Recursion Scheme

Question

I have a formula, (2^n)-1, and I need to convert it to a recursion function, I tried several times to rewrite it, but I'm still struggling. What is wrong with my code?

(define fnum(n)
    (if (= n 0) 0
        (- ( * 2 (fnum (- n 1)) 1)))

(fnum (- n 1)))

Answer 1

You can do it like this (working example):

(define pow
  (lambda (n)
    (if (= n 0)
      1
      (* 2 (pow (- n 1))))))

(display (- (pow 5) 1)) 

It is clear that you should split the powering part with the minus 1 step which is going to be performed afterwards.

Answer 2

You need to split the recursion from the substraction:

(define (parent-nodes-helper n)
  (if (= n 0) 
      0
      (* 2 (parent-nodes-helper (- n 1)))))

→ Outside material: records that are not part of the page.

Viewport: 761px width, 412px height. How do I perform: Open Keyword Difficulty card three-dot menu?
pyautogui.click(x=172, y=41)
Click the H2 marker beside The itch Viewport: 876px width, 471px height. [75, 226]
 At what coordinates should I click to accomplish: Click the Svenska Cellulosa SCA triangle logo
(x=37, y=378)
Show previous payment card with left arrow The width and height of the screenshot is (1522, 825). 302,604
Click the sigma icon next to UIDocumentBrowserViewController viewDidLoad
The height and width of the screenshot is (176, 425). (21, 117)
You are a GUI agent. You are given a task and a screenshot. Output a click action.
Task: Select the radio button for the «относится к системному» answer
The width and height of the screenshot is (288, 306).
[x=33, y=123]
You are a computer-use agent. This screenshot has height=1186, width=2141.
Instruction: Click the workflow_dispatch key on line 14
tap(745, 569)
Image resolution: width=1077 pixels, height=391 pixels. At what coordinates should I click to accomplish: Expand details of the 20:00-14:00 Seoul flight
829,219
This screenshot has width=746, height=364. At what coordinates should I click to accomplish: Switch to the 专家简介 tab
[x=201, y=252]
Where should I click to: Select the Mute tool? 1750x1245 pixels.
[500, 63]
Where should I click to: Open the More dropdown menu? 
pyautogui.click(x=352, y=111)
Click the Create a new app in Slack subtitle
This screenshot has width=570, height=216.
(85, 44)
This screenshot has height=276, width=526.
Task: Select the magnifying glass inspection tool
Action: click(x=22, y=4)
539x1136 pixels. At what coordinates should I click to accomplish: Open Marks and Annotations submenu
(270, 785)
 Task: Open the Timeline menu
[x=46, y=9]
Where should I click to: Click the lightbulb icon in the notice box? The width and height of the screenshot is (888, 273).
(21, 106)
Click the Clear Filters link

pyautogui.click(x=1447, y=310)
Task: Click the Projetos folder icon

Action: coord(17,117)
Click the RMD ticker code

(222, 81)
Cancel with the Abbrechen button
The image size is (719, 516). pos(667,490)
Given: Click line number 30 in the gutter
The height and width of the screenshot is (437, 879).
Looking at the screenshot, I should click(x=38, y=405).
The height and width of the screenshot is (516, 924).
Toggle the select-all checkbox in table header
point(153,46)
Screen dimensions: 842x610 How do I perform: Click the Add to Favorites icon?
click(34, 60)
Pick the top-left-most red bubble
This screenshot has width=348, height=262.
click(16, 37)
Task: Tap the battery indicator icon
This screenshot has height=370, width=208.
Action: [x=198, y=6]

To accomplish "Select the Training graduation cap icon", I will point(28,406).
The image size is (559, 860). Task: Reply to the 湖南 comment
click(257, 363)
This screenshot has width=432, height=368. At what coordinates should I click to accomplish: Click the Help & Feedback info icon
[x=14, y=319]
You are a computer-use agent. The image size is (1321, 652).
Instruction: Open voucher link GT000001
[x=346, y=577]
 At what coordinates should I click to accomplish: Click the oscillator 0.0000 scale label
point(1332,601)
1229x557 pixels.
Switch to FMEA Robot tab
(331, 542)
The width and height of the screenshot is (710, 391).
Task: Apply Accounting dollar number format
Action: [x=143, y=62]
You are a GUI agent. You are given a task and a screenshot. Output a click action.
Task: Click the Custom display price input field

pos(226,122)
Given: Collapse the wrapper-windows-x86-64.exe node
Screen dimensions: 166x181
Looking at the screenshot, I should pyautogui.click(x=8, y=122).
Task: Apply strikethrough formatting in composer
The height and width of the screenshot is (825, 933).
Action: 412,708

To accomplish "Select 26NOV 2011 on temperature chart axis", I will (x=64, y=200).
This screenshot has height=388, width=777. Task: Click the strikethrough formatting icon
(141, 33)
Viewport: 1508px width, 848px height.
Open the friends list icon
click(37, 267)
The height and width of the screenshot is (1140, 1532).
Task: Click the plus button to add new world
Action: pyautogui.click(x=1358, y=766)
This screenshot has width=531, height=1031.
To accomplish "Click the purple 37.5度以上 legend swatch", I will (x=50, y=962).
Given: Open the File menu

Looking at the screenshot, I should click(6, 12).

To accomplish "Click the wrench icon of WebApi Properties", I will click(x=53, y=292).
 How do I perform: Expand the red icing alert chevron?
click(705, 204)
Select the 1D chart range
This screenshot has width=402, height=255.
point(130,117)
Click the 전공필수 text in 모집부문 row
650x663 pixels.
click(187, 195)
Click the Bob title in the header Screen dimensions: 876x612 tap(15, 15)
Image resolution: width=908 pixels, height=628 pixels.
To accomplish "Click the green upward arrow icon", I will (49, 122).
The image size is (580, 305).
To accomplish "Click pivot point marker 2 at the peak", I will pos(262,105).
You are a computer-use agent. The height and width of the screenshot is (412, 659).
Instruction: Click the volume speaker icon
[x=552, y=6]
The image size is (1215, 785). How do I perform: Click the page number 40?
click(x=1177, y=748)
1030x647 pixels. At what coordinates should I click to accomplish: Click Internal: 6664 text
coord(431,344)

;;; Number of parent nodes in a perfect balanced binary tree
(define (parent-nodes depth)
  (- (parent-nodes-helper depth) 1))

Now. The helper can be made local to fnum and even be implemented as named let and then you can add acc parameter to hold the result so that the multiplication doesn't need to be done after each recusion ends. Here is a how I would do it:

;;; Number of parent nodes in a perfect balanced binary tree
(define (parent-nodes depth)
  (let loop ((n depth) (acc 1))
    (if (zero? n) 
        (- acc 1)
        (loop (- n 1) (* acc 2)))))

It's common to call an iterative tail recursion in named let loop, but I could have kept the name parent-nodes-helper or whatever I found fitting. It's just a name.